TEXT SHOWN →
•••••
And finally, it is worth considering that the sole imperative of our
economy seems to be that we must have access to information--or, if you
prefer, we must be accessible to information--whether we want it or
not. Early in his essay, Benjamin quotes Paul Valery's prediction,
circa 1934, that "Just as water, gas, and electricity are brought into
our houses from far off to satisfy our needs in response to a minimal
effort, so we shall be supplied with visual or auditory images, which
will appear and disappear at a simple movement of the hand, hardly more
than a sign" (Pieces sur l'Art, 226; qtd. in Illuminations, 219). It is
a matter of some moment, though, whether the hand in this scenario
holds a remote control or a mouse. If it is a remote control, then we
can expect a sort of Nick at Night future--Leave it to Beaver on demand. If it's a mouse, we might hope for something better, and we might hope that the consumer will, at
will, be able to become a producer. Fiske and the Birmingham school
notwithstanding, there is a vast difference between the productiveness
of the average television viewer and the productiveness of the average
netizen.
- This brings me, at last, to the question of
electronic scholarship--or rather, at last, to the discussion of its
possibilities rather than the refutation of our fears. I think we can
expect that, whatever happens in the larger cultural sphere, electronic
scholarly editions will alter the course of our profession in
significant ways. The disciplines' emphasis on theory over the last two
decades will not disappear--after all, electronic forms and practices
offer a new field of opportunities for theorizing signification,
communication, literature, and culture--but we can expect to see
increasing interest in editing (including the theory of editing), in
bibliographic and textual scholarship, in history, and in linguistic
analysis, since these are areas in which the new technology opens up
the possibility of re-creating the basic resources of all our
activities and providing us with revolutionary tools for working with
those resources. In effect, we have at least a generation's worth of
work to do, and probably much more, in reinventing our libraries,
preserving physical ephemera, creating new research archives, and
revamping our modes of scholarly communication.
•••••
DATA EXTRACT →
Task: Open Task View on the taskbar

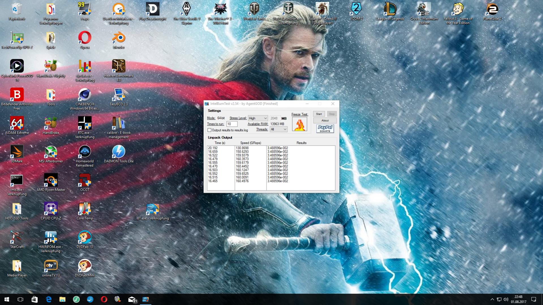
•••••
REQUIREMENT → Go on with the passage on electronic scholarship, starting right after its last sentence.

ANSWER AREA →
- Already, scholarly exchange takes place at all levels
of the network, from the trivial and ephemeral to the highly filtered
and presumably durable. In real-time chat sessions, person-to-person
email, networked discussion groups, newsletters, peer-reviewed
journals, multimedia databases, and any number of other forms, the
network has, for scholars, begun to organize itself into a sort of
pyramid: there's a great deal of mostly unfiltered stuff at the base, a
smaller amount of more specialized but still fairly conversational
discussion groups in the middle, and an even smaller amount of tightly
constructed, highly filtered material at the top. And rather than
having to choose one or the other of these levels, most of us
participate in all of them at one point or another. Indeed, for many of
us, annual conferences are becoming the supplement to our disembodied
conversations during the rest of the year--the time when we meet each
other, sometimes for the first time--and usually feel a little strange
about reconciling the physical presence with the networked one. I
venture that each of the scholarly projects discussed in this volume
has had its genesis and much of its incubation in the usually informal,
collaborative atmosphere of the internet. As for presence, any
participant in a networked discussion group will testify that
personality and personal presence are, if anything, amplified in that
medium.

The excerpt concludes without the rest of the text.